Monday, September 10, 2007

Birth Control Costs Rising

Most people associate Medicaid with elderly citizens struggling to pay for their medications. Few people look at the recent changes to Medicaid and realize that it will have a huge impact on college students.

As reported today in the Boston Globe, the cost of contraceptives on college campuses are about to jump. Instead of a $7 or $10 cost for a pack of birth control pills, students will have to hand over $20 to $30 per pack. That's a huge difference for a population that generally is more concerned with paying for tuition than birth control. Additionally, the changes will prevent students from buying multiple packs at once, which increases the odds of interruption in use. If you know anything about oral contraceptives, it should be that their pregnancy prevention rates drop when not taken consistently.

The article says that when stockpiles of the cheaper rate pills run out, some Massachusetts college have decided to write prescriptions rather than hand out retail-priced pills. I'm not sure if that will make it any cheaper for students or not.

I would be interested to find out if this change impacts other birth control methods that are available by prescription only, such as the Nu-va ring, Norplant shots, or the Mirena IUD.

The larger issue here is obvious: making access to birth control more difficult. This is especially relevant because college-age women are a fairly sexually active group. Limiting their access to birth control leads to two things: a limit on women's sexual freedom or more unintended pregnancies. Not to mention other things that birth control pills are used for (treating various conditions like severe periods, or acne, or more complicated hormonal issues).

3 responses:

ccroceiii said...

Calla;

I am currently selling an incredibly effective form of birth control that I hope you will endorse.

It is a 4" piece of 2x4 spruce, you hold it tight between your legs just above the level of your knee.

It is not only environmentally friendly, but it can be recycled! My wife currently uses her's as both a door stop and a paper weight.

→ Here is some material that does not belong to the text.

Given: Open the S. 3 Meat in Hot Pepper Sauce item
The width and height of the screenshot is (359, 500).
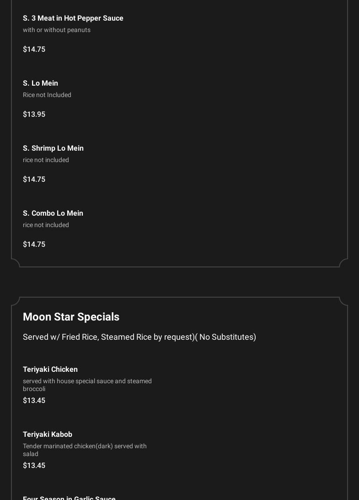Looking at the screenshot, I should 73,18.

It currently retails for $4 and I am taking orders.

Vanessa said...

This sounds right in line with "teach abstinence only" in high school sex ed class (if they get that class at all). I find this incredibly infuriating. But clearly it's a conservative plot to put women back "in their place." After all, I'm sure my university wasn't the odd one out when it welcomed it's first years last week, 63% of which are female.

Calla said...

Vanessa,

I agree that it's a big part of the conservative agenda to limit women's access to birth control... perhaps it's their way of getting "even" for the fact that more women go to college and graduate school now?